Yadav did not attend school and lacks any formal education. She grew up picking crops and when her husband's car business failed, they had to sell their house in Bulandshahr. She decided that they should move to Delhi and borrowed money so her husband could travel ahead and find work. After spending three months, her husband did not find a luck. In such a situation, Yadav decided to join her husband in Delhi and she moved with their three children. After settling at Delhi, they did some vegetable farming but found it difficult to sell. Then she heard about pickles and its prospect as a business but she knew that she would need training for undertaking a pickle business. She attended training at the Krishi Vigyan Kendra in Ujwa village, Delhi.

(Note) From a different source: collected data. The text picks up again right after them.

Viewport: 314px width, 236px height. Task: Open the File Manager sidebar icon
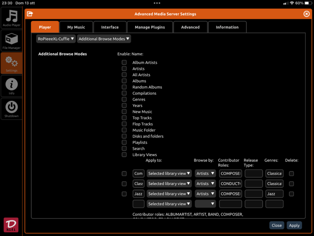point(11,41)
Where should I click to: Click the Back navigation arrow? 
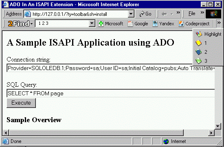164,14
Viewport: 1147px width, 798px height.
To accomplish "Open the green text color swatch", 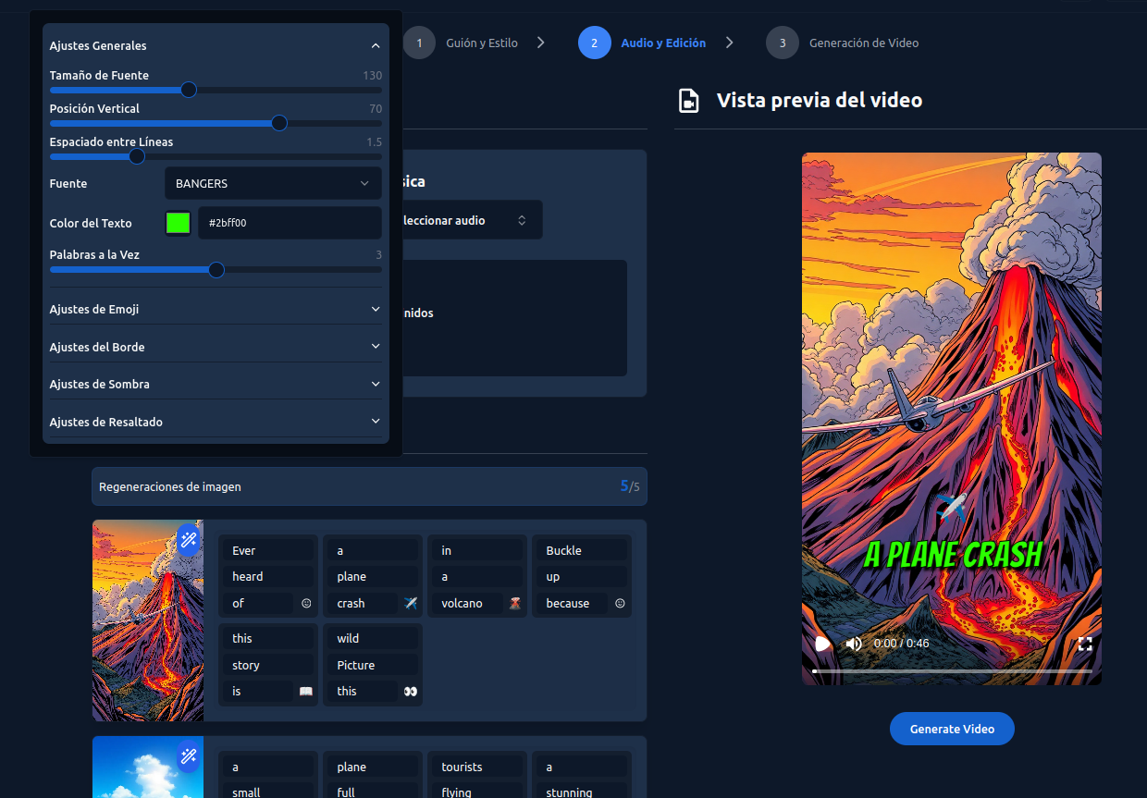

In 2002 Yadav started to produce pickles. Initially for not being a known brand, she could not arrange to sell them in grocery shops, so her husband sold them at the side of the road, while she used to produce them along with her children. By 2013, she was selling over 150 varieties of pickles and in 2016 she was reported to be selling 200 tonnes of food products. Her efforts have generated jobs in rural areas. She and her husband GS Yadav have opened a shop in Najafgarh. She reportedly have four different business ventures and her annual turnover was reported to be 40 million INR.

In 2016, Yadav was nominated to receive the Nari Shakti Puraskar on International Women's Day by the Ministry of Women and Child Development. The award was handed over by President Pranab Mukherjee at the Presidential palace in New Delhi. Another fourteen women and seven institutions were also honored for their achievements and contributions on the same day.